Activity →
Your copy should hold only the lines from the one holding "412x386 pixels. How" through the last line of the records below, both included, each exact and with no pictures.

Input →
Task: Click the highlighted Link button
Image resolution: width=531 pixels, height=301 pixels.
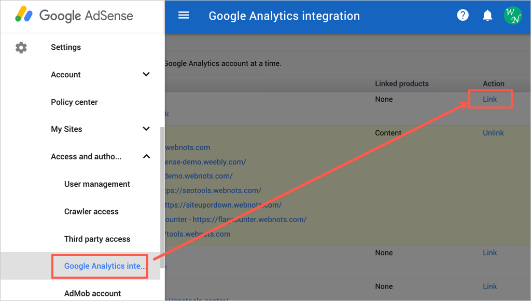Action: click(x=490, y=99)
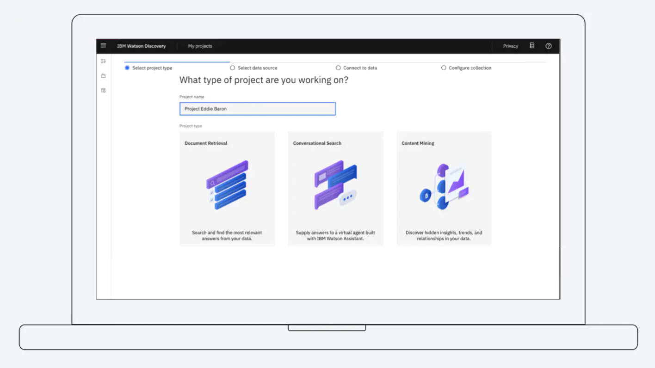Click the IBM Watson Discovery header title

click(142, 46)
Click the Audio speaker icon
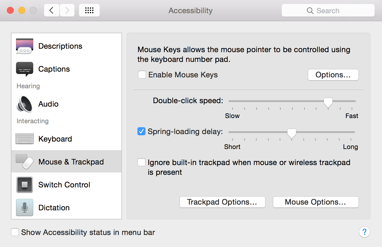Image resolution: width=382 pixels, height=247 pixels. (25, 104)
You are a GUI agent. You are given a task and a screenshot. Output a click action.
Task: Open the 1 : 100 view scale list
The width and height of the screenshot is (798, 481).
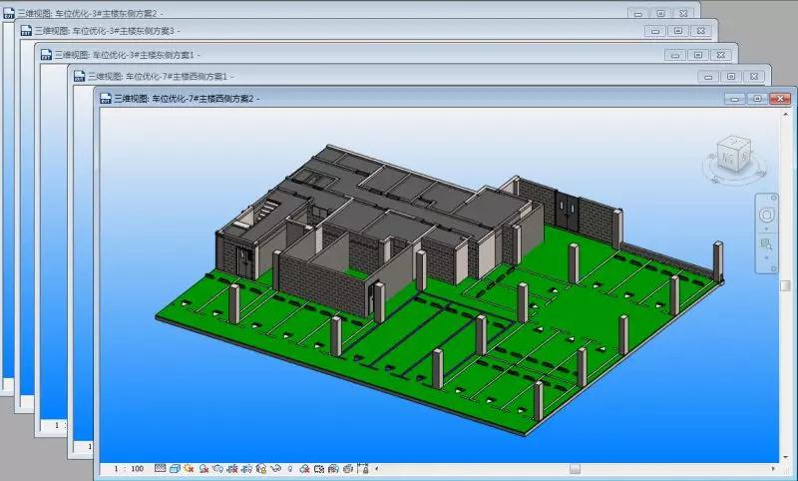point(129,468)
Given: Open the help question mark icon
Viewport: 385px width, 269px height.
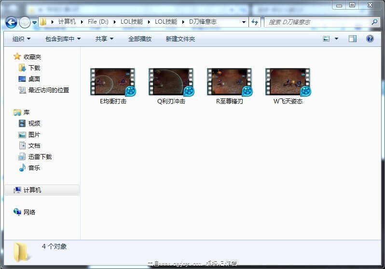Looking at the screenshot, I should coord(370,39).
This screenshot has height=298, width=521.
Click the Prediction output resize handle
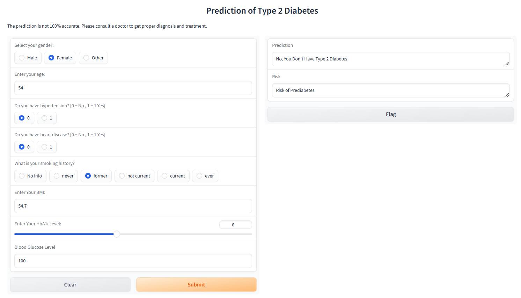[x=507, y=64]
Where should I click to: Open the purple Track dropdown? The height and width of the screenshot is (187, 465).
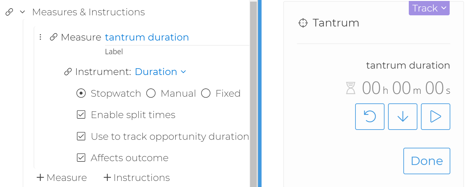[429, 8]
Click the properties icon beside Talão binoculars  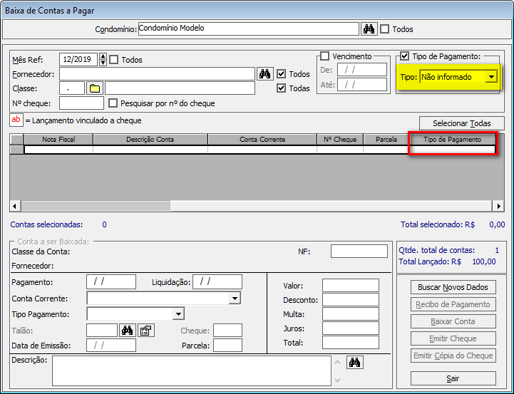pyautogui.click(x=146, y=330)
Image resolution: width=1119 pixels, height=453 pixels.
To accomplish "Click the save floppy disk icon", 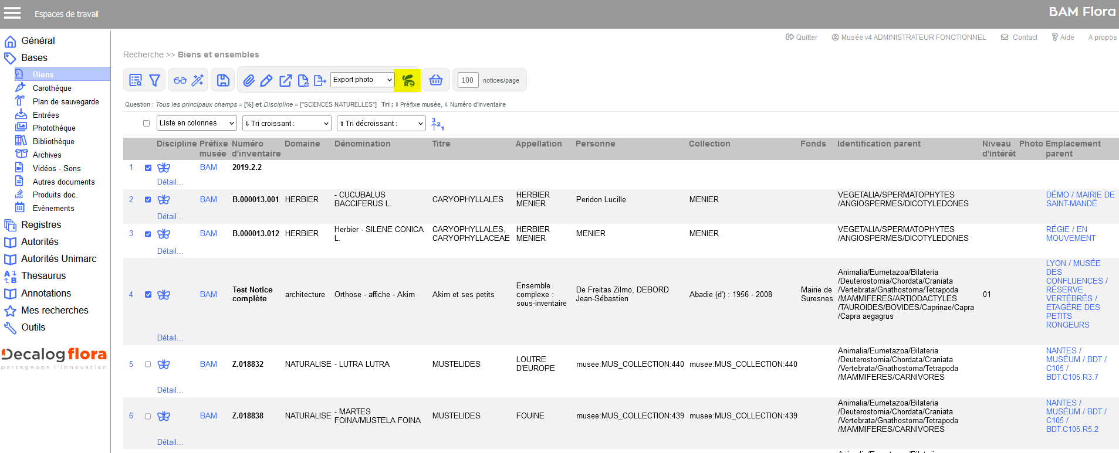I will pos(223,80).
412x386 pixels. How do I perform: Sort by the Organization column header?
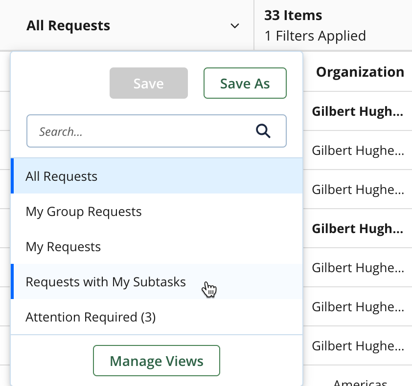360,72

Written response →
412x386 pixels. How do I perform: Sort by the Organization column header?
360,72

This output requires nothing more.